Depuis le 1er janvier 2007, si le montant de 1,6 SMIC est supérieur aux trois derniers salaires, c’est ce dernier qui est retenu.
La loi de financement de la sécurité sociale pour 2009 a institué le cumul emploi-retraite libéralisé en supprimant le plafonnement des revenus pour les retraités ayant liquidé toutes leurs pensions des régimes obligatoires de retraite dès lors qu’ils ont atteint l’âge légal de départ en retraite et qu’ils totalisent la durée d’assurance requise pour obtenir une retraite à taux plein, ou qu’ils ont atteint l’âge d’obtention du taux plein. Le retraité qui ne remplit pas toutes les conditions nécessaires au cumul intégral doit remplir les conditions prévues pour le cumul plafonné.
La réforme des retraites de 2014 a modifié les règles du cumul emploi-retraite en supprimant la notion de groupe de régimes et en rendant les cotisations dues dans le cadre de la reprise d’activité non génératrices de droits nouveaux à retraite.
Depuis le 1er avril 2017, lorsque le plafond de revenus est dépassé pour le bénéfice du cumul emploi retraite plafonné, la pension n’est plus suspendue mais réduite à due concurrence.
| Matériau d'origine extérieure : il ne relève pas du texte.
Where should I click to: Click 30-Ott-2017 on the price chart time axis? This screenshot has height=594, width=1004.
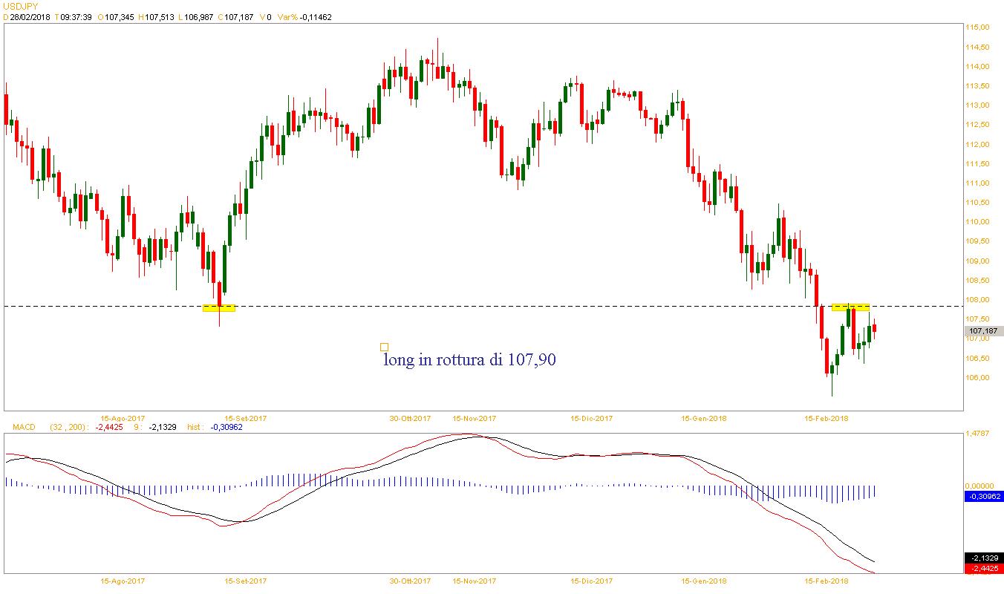pyautogui.click(x=410, y=418)
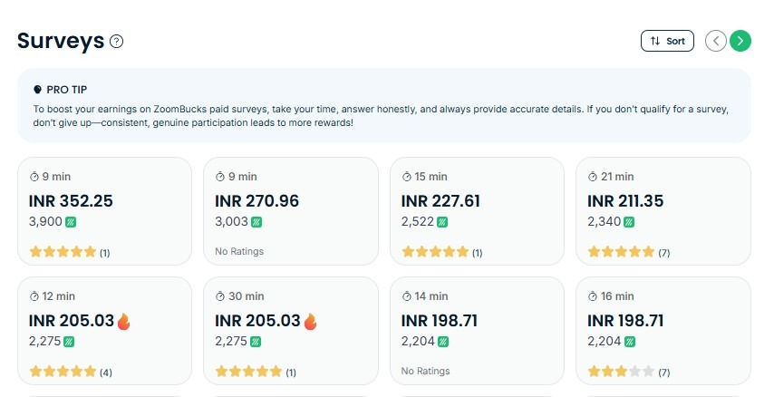
Task: Click the PRO TIP lightbulb icon
Action: click(37, 90)
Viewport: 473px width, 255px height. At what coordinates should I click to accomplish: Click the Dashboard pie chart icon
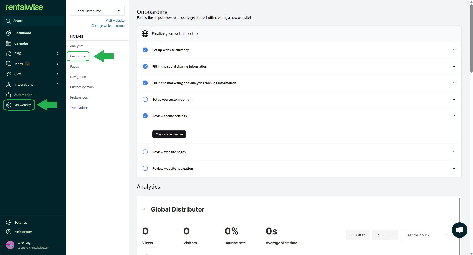coord(9,33)
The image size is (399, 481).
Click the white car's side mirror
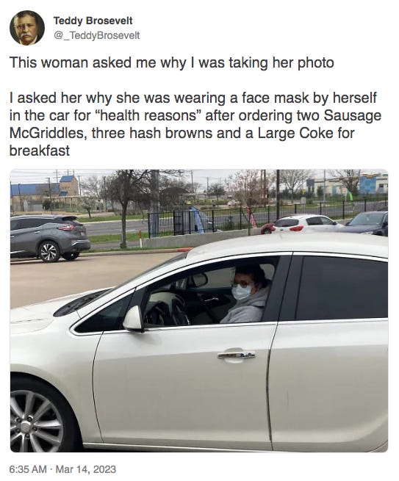point(134,319)
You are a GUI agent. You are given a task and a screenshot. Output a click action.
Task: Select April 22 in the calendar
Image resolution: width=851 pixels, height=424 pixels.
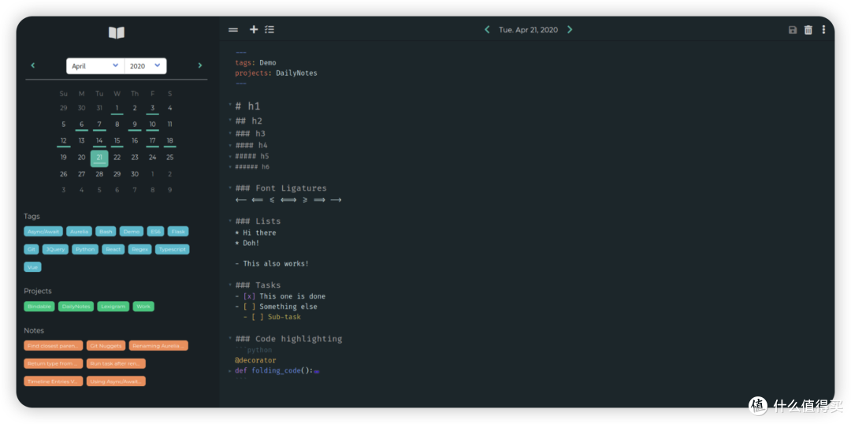tap(117, 158)
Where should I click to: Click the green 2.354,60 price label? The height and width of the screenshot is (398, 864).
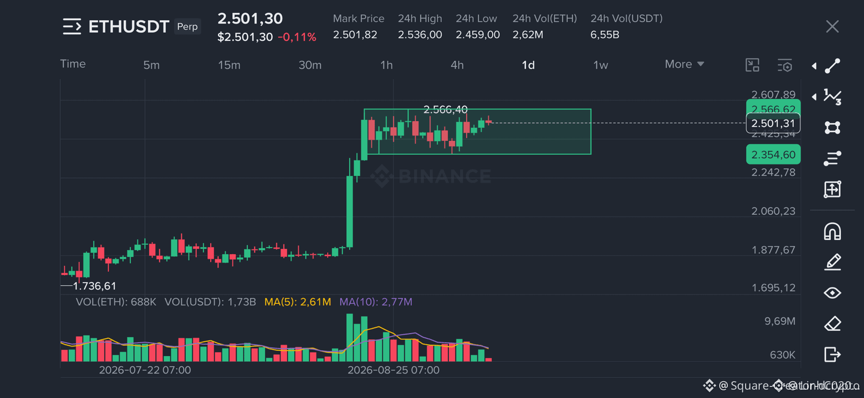click(x=773, y=154)
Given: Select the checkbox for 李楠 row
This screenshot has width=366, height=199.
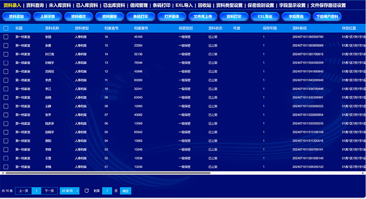Looking at the screenshot, I should [6, 167].
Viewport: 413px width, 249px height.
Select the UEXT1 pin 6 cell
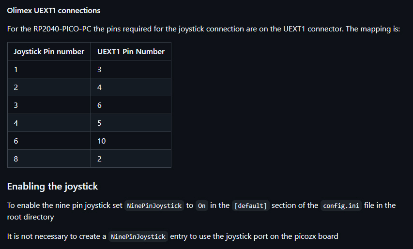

Les retraités du régime général cumulants en tant qu’artisans ou commerçants sont soumis à différentes règles législatives en fonction du moment où ils ont liquidé leur pension. En effet, avant le 01 janvier 2015, lorsque l’assuré exerçait une activité relevant d’un autre groupe de régimes que celui dans lequel il avait liquidé sa retraite, il continuait de s’ouvrir des droits à retraite dans le régime où il effectuait le cumul (cela concerne 28 000 assurés en 2020). Depuis le 01 janvier 2015, pour les personnes qui liquident une première retraite de base, les activités exercées en cumul n’ouvrent aucun nouveau droit à la retraite quel que soit le régime de retraite d’affiliation. A partir du 01 juillet 2017, avec l’entrée en vigueur de la LURA, le régime liquidateur est toujours le dernier des trois régimes où l’assuré a été affilié, sauf exceptions.
La réforme de 2023 introduit la possibilité pour les assurés en CER d’améliorer leurs droits retraite. Jusqu’à ce jour, les périodes de CER donnaient lieu à cotisation, mais à aucun droit nouveau. Dorénavant, le CER sera créateur de droits au RG : les assurés pourront liquider une seconde pension, correspondant à leur carrière postérieure à la première liquidation. S’ils disposaient déjà d’une pension au RG, ce montant viendra s’ajouter à leur première pension.